The Taliban is a United Nations designated terrorist group. In 1999, the Security Council, acting under Chapter VII of the U.N. Charter, passed resolution 1267, designating the Taliban as a terrorist organization. This came largely because of its refusal to transfer Osama Bin Laden and his associates to the United States after they were indicted for the 1998 terrorist attacks on the U.S. embassies in Kenya and Tanzania. That resolution, which was adopted unanimously, reiterated, in the most forceful of terms, the Security Council’s “deep concern over the continuing violations of international humanitarian law and of human rights, particularly discrimination against women and girls,” and strongly condemned “the continued use of Afghan Territory, especially areas controlled by the Taliban, for the sheltering and training of terrorists, and planning of terrorist acts.”
Dkos member Thutmose V wrote an excellent diary about the US involvement in Afghanistan, and posed an important question:
A question we have to answer is whether the United States should ever get involved in a regional conflict for humanitarian reasons.
This was my reply:
Framed this way, the answer is unequivocally yes.
That is, should we use military force to intervene in an ongoing genocide, for example. The question could be framed conversely- When is it morally acceptable to refrain from military intervention to prevent or cease genocide?
My sense of this is shaped by my identity as a Jew of Russian and Romanian descent. Which means, in part, that I am not a pacifist. There are groups and governments that use violence to promote various ends— political, economic, cultural (like so-called ethnic cleansing), and usually these are intertwined motives.
The groups and governments that use violence for these purposes are commonly not swayed by diplomacy and appeals to morality. There are times when they are only constrained by military force. Not simply the threat of force, but the use of force.
Now, the questions that follow from this are-
a) What humanitarian purposes justify the use of military force?
b) Who decides?
I don’t have clear answers to either question, and I suspect it is always a case by case decision, maybe that’s how it always should be.

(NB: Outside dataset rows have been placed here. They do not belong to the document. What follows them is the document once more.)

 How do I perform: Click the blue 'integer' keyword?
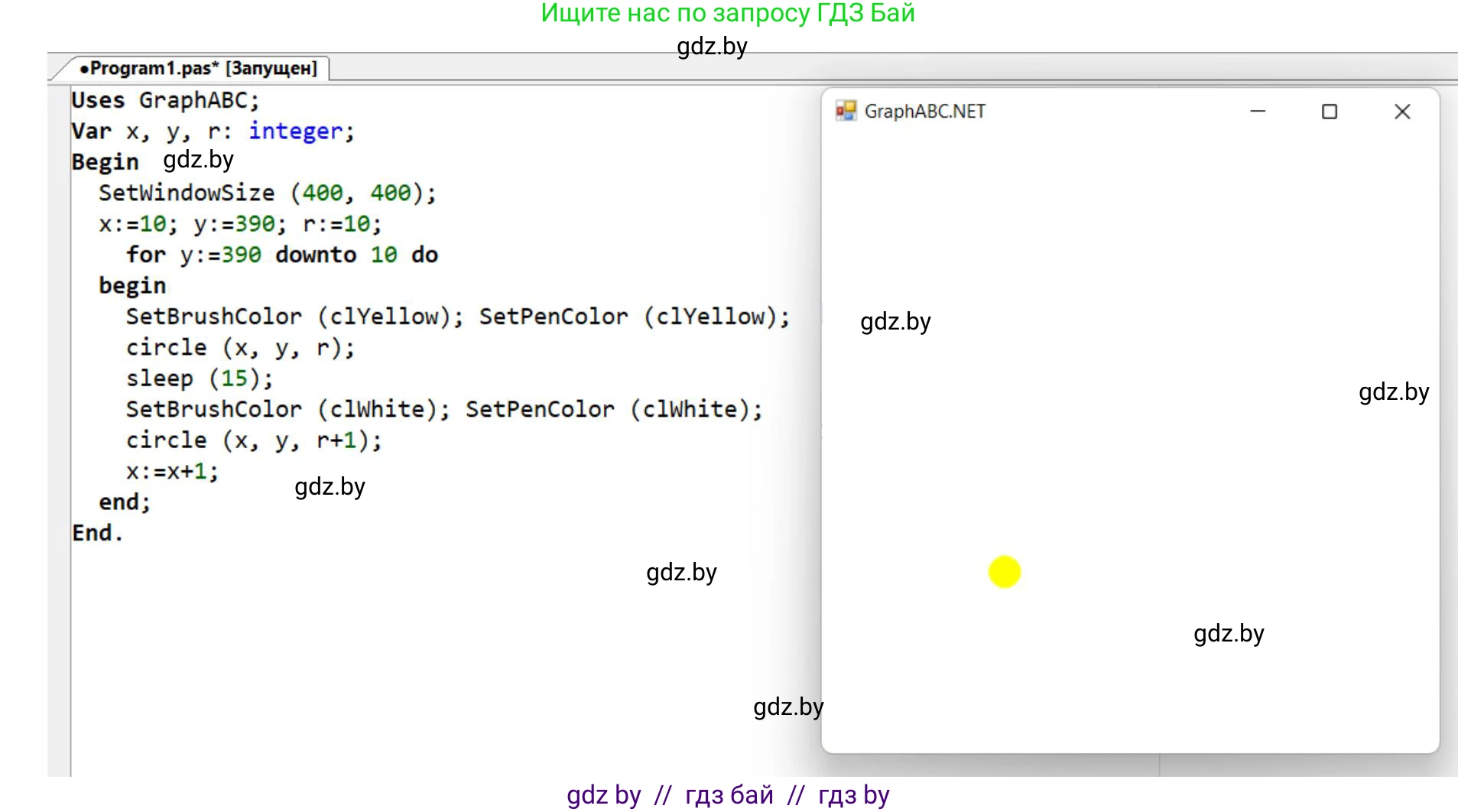pyautogui.click(x=295, y=132)
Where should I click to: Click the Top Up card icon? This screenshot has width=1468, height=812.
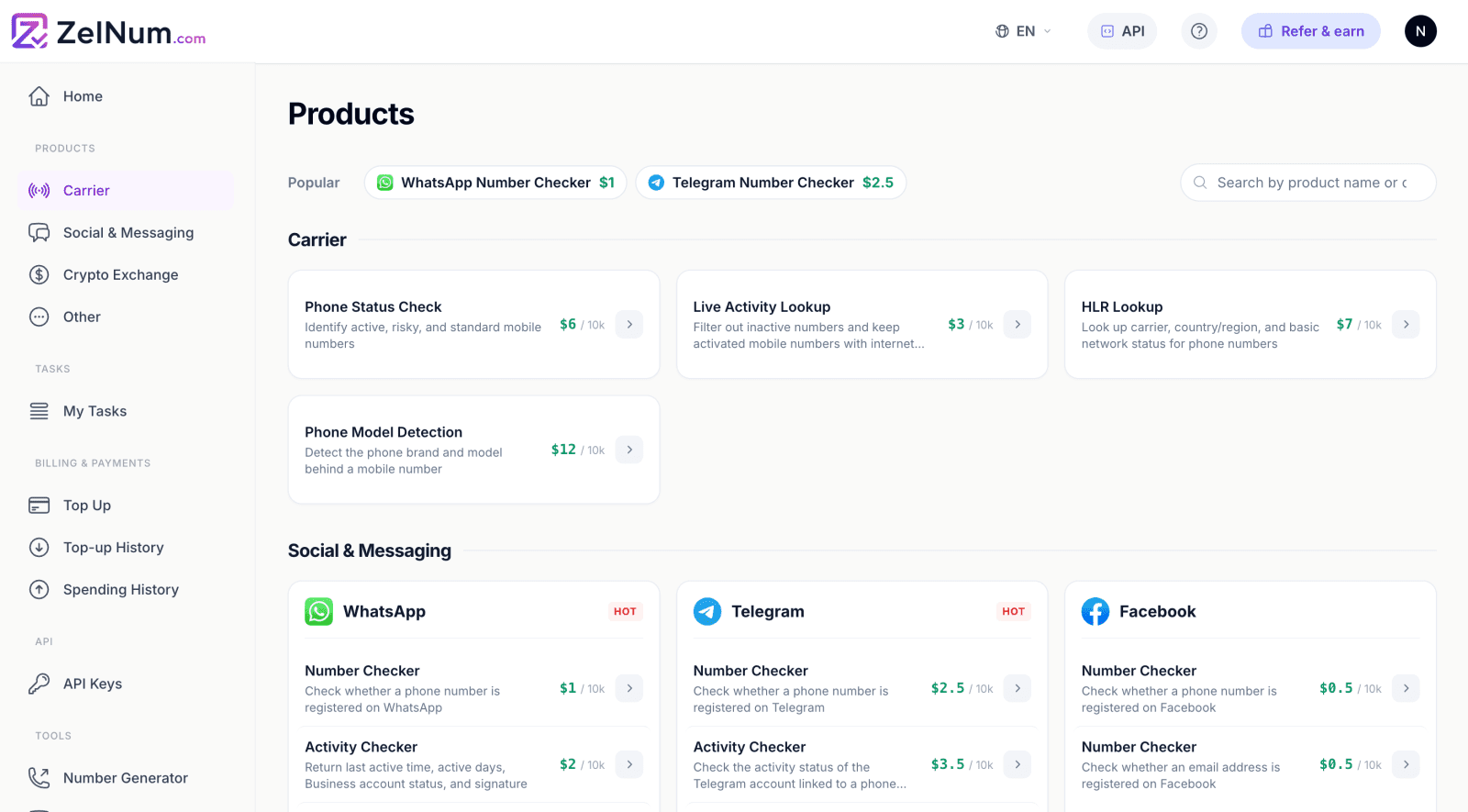click(x=39, y=506)
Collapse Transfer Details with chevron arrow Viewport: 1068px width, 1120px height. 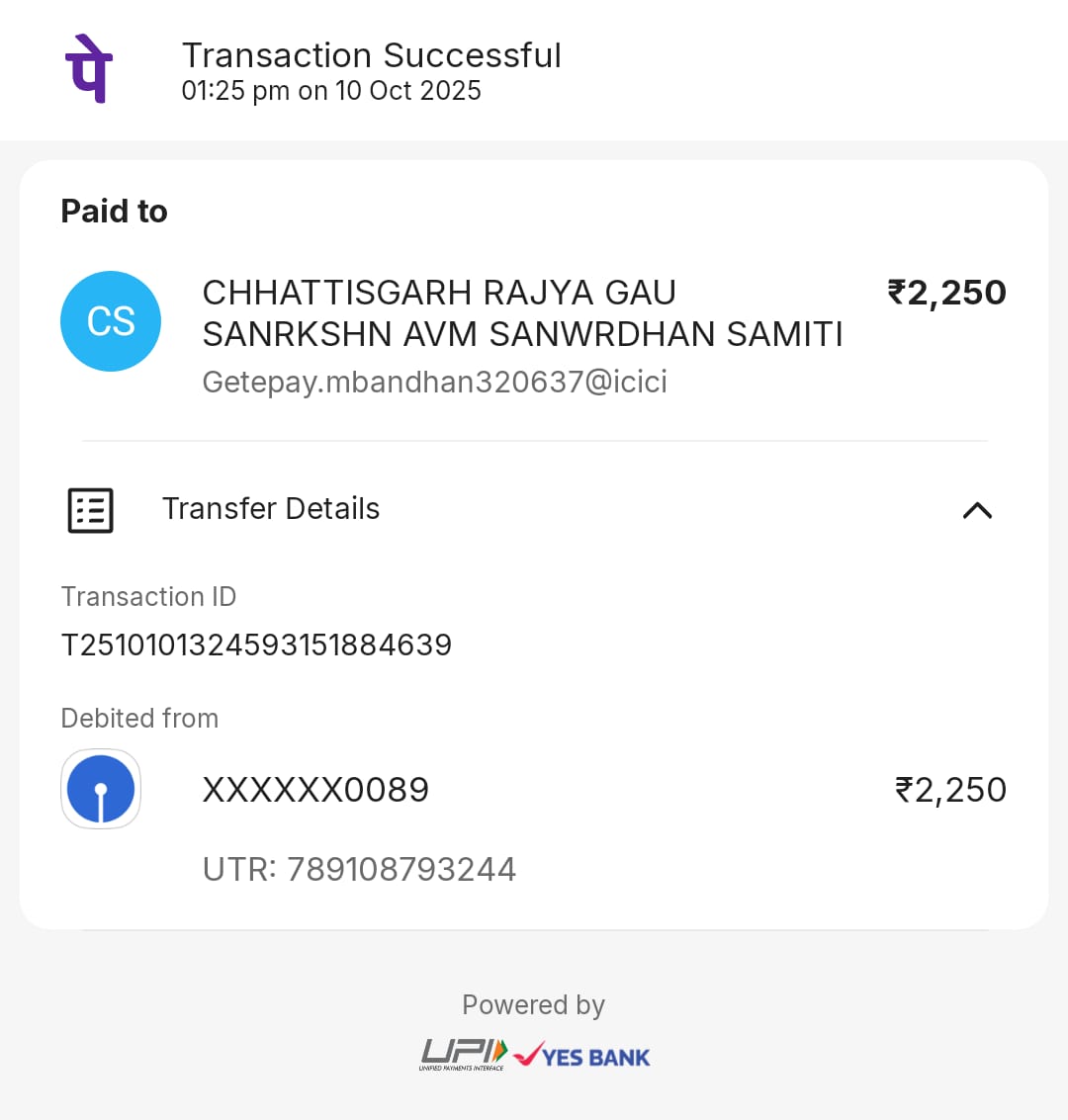point(977,510)
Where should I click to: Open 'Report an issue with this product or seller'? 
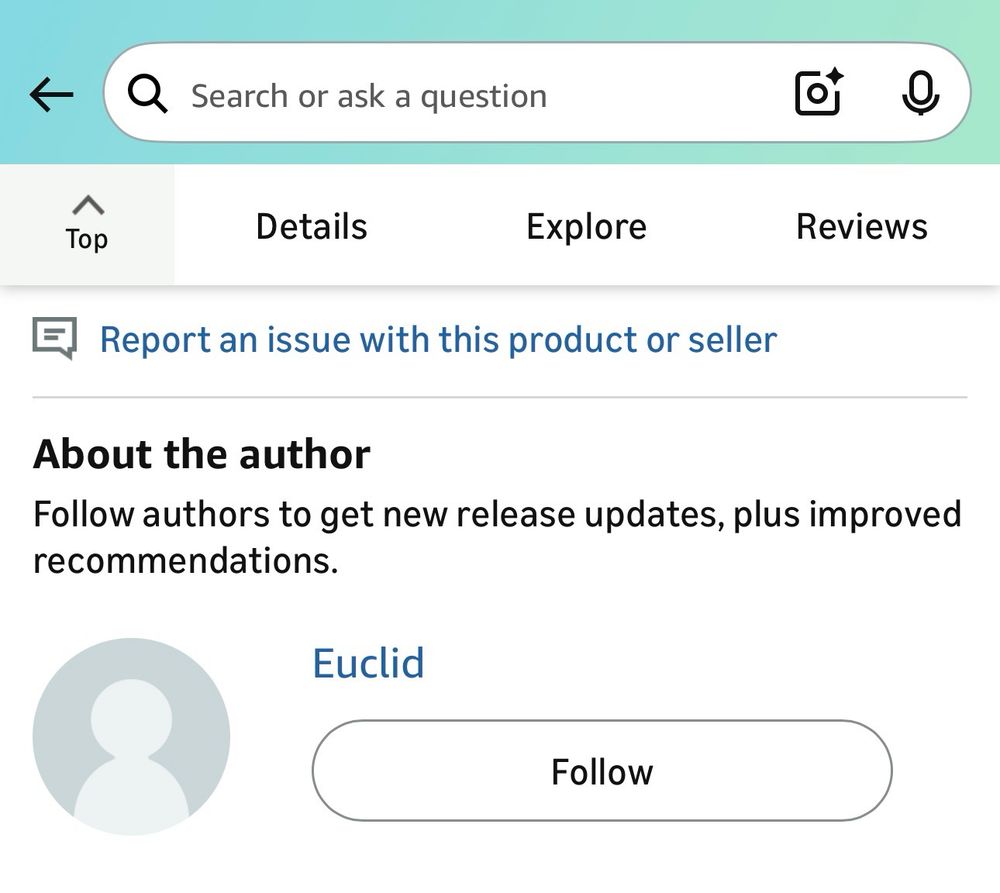pyautogui.click(x=438, y=340)
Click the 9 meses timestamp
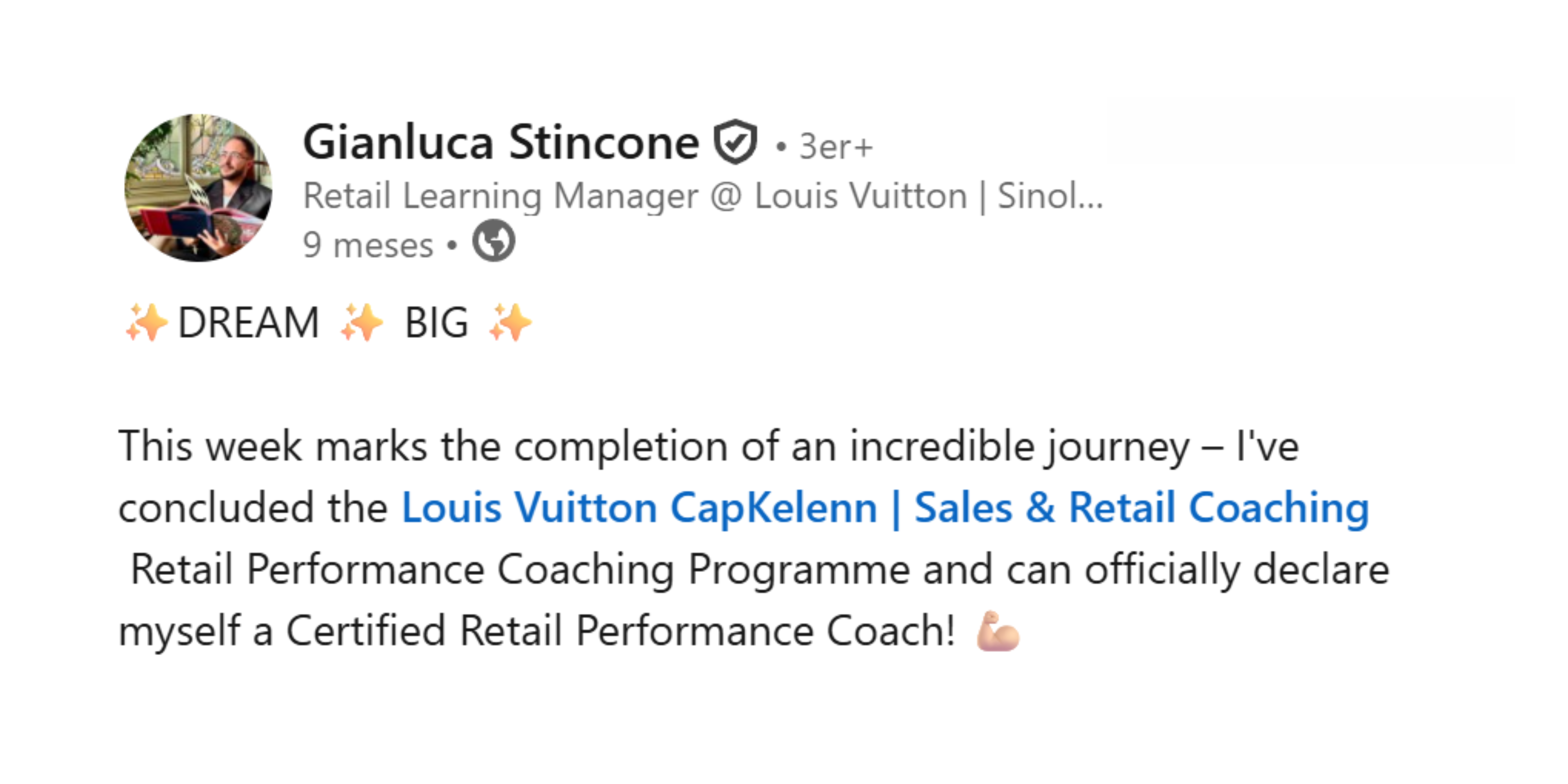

A little additional disclosure and context for my views-
My son is serving in the Army, currently stationed in the Republic of Korea. He serves alongside NATO partners, and members of the ROK armed services. While many South Koreans express misgivings about the US military presence, many also voice gratitude, and see it as essential.
Imagine what would happen to the Republic of Korea, Japan and Taiwan if the US and NATO removed all military presence from East Asia. And we have had a massive military presence there for over seventy years.
Why would anyone think it would be possible to establish a stable, democratic government in Afghanistan that would withstand the efforts of Pakistan and Saudi Arabia to install the Taliban in only twenty years? Or fifty?